What needs to be done =>
Could you print exactly the lines of the listing below, starting at the line that has "Home (19, 2077)" and ending at the line that has "Concrete (1008, 713)", and only those lines?

Recorded data =>
◇ ◇ ◇ ◇

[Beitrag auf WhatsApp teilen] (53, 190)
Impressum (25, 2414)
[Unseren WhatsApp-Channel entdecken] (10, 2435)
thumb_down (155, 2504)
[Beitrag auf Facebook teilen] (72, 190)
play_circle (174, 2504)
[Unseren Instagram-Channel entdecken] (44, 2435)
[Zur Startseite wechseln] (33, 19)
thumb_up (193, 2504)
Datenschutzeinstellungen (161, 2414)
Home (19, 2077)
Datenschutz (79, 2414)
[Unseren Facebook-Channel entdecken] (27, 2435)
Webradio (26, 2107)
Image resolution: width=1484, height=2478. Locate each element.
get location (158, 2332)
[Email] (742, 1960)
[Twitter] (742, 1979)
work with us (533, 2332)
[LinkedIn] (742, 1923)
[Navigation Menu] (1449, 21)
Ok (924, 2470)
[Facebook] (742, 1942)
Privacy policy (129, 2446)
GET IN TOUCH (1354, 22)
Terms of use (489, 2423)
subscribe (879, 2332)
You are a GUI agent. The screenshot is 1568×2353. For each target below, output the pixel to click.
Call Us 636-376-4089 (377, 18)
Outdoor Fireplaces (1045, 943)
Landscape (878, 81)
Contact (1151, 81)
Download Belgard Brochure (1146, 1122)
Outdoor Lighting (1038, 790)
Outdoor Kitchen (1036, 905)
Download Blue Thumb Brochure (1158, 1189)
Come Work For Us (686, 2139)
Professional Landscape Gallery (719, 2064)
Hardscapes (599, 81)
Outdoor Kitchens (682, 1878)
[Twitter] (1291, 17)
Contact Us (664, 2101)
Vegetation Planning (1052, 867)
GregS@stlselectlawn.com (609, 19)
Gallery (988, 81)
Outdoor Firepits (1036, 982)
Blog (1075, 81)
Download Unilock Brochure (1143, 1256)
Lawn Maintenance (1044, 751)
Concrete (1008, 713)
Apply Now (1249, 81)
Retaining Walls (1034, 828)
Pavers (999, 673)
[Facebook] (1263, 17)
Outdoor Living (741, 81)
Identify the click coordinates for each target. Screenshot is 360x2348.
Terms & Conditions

◇ ◇ ◇ ◇

Result of the task =>
Home (19, 2077)
Datenschutz (79, 2414)
[Unseren Facebook-Channel entdecken] (27, 2435)
Webradio (26, 2107)
Image resolution: width=1484, height=2478. Locate each element.
get location (158, 2332)
[Email] (742, 1960)
[Twitter] (742, 1979)
work with us (533, 2332)
[LinkedIn] (742, 1923)
[Navigation Menu] (1449, 21)
Ok (924, 2470)
[Facebook] (742, 1942)
Privacy policy (129, 2446)
GET IN TOUCH (1354, 22)
Terms of use (489, 2423)
subscribe (879, 2332)
You are a GUI agent. The screenshot is 1568×2353. For each target below, output the pixel to click.
Call Us 636-376-4089 (377, 18)
Outdoor Fireplaces (1045, 943)
Landscape (878, 81)
Contact (1151, 81)
Download Belgard Brochure (1146, 1122)
Outdoor Lighting (1038, 790)
Outdoor Kitchen (1036, 905)
Download Blue Thumb Brochure (1158, 1189)
Come Work For Us (686, 2139)
Professional Landscape Gallery (719, 2064)
Hardscapes (599, 81)
Outdoor Kitchens (682, 1878)
[Twitter] (1291, 17)
Contact Us (664, 2101)
Vegetation Planning (1052, 867)
GregS@stlselectlawn.com (609, 19)
Gallery (988, 81)
Outdoor Firepits (1036, 982)
Blog (1075, 81)
Download Unilock Brochure (1143, 1256)
Lawn Maintenance (1044, 751)
Concrete (1008, 713)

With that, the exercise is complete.